Além disso, Guilherme Batista afirma não pedir nenhuma autorização aos responsáveis pela divulgação da imagem dos alunos na internet. Isso porque, segundo ele, são feitas publicações compartilhadas com as próprias escolas, que já possuem as autorizações.
👉🏽 Outro missionário famoso que realiza eventos religiosos em escolas públicas é o Lucas Teodoro. Ele é fundador do Aviva School, que segundo o site da organização, atua em escolas e universidades e tem como o objetivo a “evangelização global”.
O missionário também é responsável por treinar alunos para a realização de intervalos bíblicos e possui um curso que ensina pessoas a evangelizar nas escolas. Neste treinamento, que custa R$ 229,00, é apresentado como ter acesso às escolas, quais são as documentações necessárias e como criar conexão com os alunos, de acordo com o site oficial.
Influenciador Lucas Teodoro em escola
Reprodução/Instagram
Pamela Christiny, de 15 anos, participou do encontro Aviva no Colégio Estadual Professora Maria Luíza dos Santos Silva na cidade de Goianira, Goiás. Ela ressalta que foi uma “experiência cheia de aprendizado sobre a palavra de Jesus”, mas afirmou que os alunos não foram avisados sobre quem daria a palestra.
“No dia, a gente não sabia sobre o que seria o encontro. A nossa coordenação e os nossos professores avisaram que ia ter uma palestra e que era para a gente descer para o pátio, só que ninguém sabia do que ia ser a apresentação. Mas eu já estava desconfiando que seria o Lucas, porque ele já estava indo em escolas da minha cidade”, diz a estudante.
Lucas Teodoro e a coordenação do Colégio Estadual Professora Maria Luíza dos Santos Silva não responderam o contato do g1 até a mais recente atualização desta reportagem.
O advogado Álvaro Jorge, professor de direito da Fundação Getúlio Vargas (FGV), explica que o fato de os alunos não serem avisados e o conteúdo das supostas palestras podem ser problemáticos, diante da Constituição.

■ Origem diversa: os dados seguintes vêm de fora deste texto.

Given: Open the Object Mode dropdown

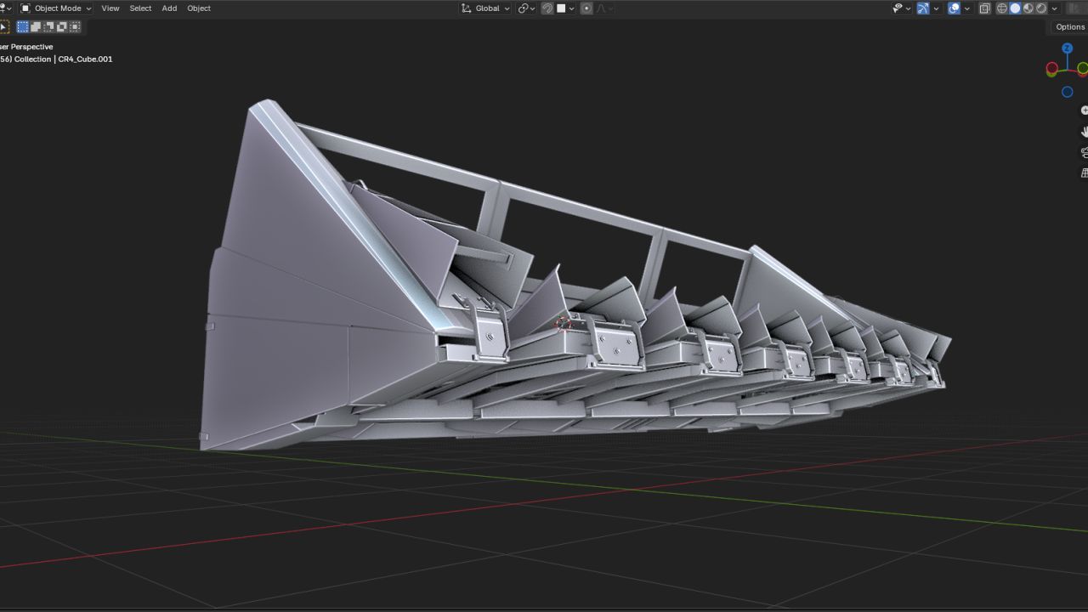Looking at the screenshot, I should (x=56, y=9).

Palestras de várias religiões distintas que sejam convocadas em escolas públicas, desde que não sejam obrigatórias, não são problemáticas a princípio. Outras atividades que sejam de apoio aos estudantes também está tudo bem. O que não pode é dissimular uma atividade religiosa, dizendo que ela é uma atividade de empoderamento dos adolescentes ou palestra motivacional, e obrigar a participação quando, na verdade, o que está tendo ali é um ato religioso.
Já o professor Eulálio Figueira, doutor em ciência da religião e chefe do departamento de ciências Sociais da Pontifícia Universidade Católica de São Paulo (PUC-SP), aponta que há a necessidade deixar claro os limites entre escola, religião e apoio aos alunos.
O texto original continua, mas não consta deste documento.